Overall €12.9 bn was invested in the top six German markets of Berlin, Cologne, Düsseldorf, Frankfurt, Hamburg and Munich according to Savills research, marking a 20% rise year-on-year (yoy). This increase is largely due to the rise in foreign investment with 52% (€6.7 bn) of the money invested in these markets in 2012 coming from abroad, compared with 35% (€3.7 bn) in 2011.

In terms of sectors specifics, all areas recorded a rise in activity in 2012 with the exception of retail. Savills research shows that €8 bn was invested in German office properties in 2012, marking a 9% increase yoy. Investment into logistics and industrial real estate increased by 51% to €1.66 bn, while €1.51 bn was invested in new developments sites (+47% yoy).

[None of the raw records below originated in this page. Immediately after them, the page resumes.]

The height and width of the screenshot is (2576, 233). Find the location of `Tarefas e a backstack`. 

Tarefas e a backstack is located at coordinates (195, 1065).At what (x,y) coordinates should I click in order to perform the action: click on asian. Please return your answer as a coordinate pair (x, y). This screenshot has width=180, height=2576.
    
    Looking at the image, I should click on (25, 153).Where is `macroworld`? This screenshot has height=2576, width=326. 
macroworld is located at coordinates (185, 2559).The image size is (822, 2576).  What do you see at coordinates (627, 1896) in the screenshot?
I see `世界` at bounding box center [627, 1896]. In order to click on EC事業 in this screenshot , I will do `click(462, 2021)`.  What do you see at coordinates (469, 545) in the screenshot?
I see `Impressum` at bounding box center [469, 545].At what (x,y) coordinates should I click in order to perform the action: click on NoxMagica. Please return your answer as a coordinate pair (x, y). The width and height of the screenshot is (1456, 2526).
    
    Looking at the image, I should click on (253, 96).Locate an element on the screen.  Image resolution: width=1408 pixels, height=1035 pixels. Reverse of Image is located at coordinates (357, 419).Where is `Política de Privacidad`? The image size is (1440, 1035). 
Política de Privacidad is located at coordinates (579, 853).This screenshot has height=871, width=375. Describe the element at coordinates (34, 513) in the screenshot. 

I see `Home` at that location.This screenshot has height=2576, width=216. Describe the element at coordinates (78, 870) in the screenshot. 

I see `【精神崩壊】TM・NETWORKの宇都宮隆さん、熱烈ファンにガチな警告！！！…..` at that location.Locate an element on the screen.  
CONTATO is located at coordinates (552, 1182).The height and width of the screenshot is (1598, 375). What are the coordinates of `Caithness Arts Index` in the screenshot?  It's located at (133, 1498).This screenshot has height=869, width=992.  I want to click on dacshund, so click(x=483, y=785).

Overall the retail sector recorded €9 bn of investment transactions, representing a decrease of 17% yoy. The firm attributes this decline to a lack of product rather than falling demand, particularly in regards to shopping centres. The remaining investment went into the hotel sector (€1 bn) as well as mixed-use, social welfare and leisure properties.

The adviser is forecasting that transaction volumes in Germany will reach a similar level in 2013 to that achieved in the two preceding years.